July 24, 2007 Libya extradits all six Bulgarians detained on charges for infecting hundreds of children with AIDS.
Nurses Christiana Valcheva, Nasya Nenova, Valentina Siropulo, Valya Chervenyashka and Snezhana Dimitrova, together with Christiana's husband Dr. Zdravko Georgiev and Palestinian medical student Ashraf al-Hajjuj, were arrested in Benghazi on February 9, 1999 and remained in Libyan prisons a total of 2,755 days. They were accused in 2000 of deliberately causing an AIDS epidemic in Benghazi to destabilize the Jamahiriya.
Two more Bulgarian citizens - Emanuela Koleva and Smilyan Tachev - were brought to the trial in absentia, accused together with the main group of defendants of violating Libya's moral norms and currency laws. In 2002, the medics were acquitted on the charge of conspiracy against the state, but an intermediate instance preserved and continued the case on the remaining charges - intent, poisoning, adultery, alcohol use, illegal currency transfers.
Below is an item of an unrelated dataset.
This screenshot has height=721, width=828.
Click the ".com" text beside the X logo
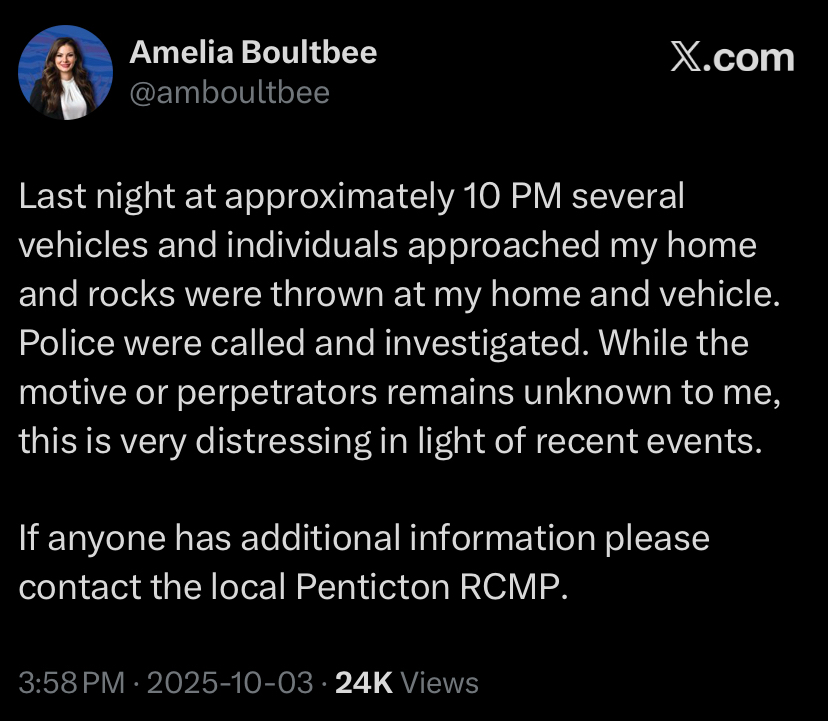click(x=750, y=57)
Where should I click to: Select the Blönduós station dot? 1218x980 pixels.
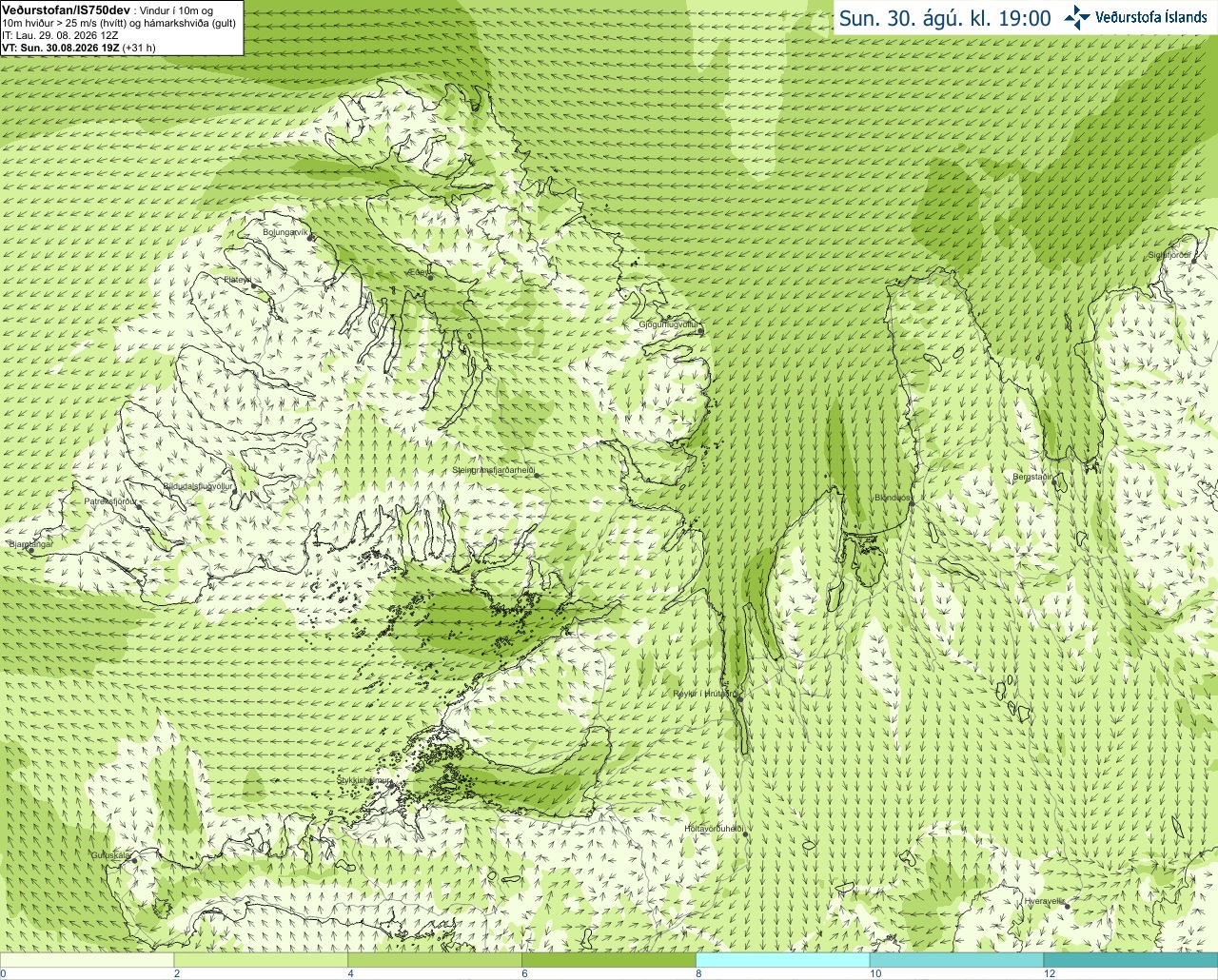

On May 6, 2004, the nurses and Ashraf were sentenced to death by firing squad. Zdravko Georgiev was convicted only on the lighter charges, as were Koleva and Tachev, who had left Libya before the start of the trial. In 2005, Libya's Supreme Court overturned the death sentences and remanded the case. In 2006, the sentences were reconfirmed by the Court of Appeal, and on July 11, 2007 - finally confirmed by the Supreme Court.
On July 17, 2007, the Bulgarians' death sentences were commuted to life imprisonment by the High Judicial Council of Libya. On July 24 this year Valcheva, Nenova, Siropulo, Chervenyashka, Dimitrova, Georgiev and Hadjuj returned on a special flight to Sofia airport after the negotiations for their release, which lasted more than eight years, ended with the mediation of the EU and France.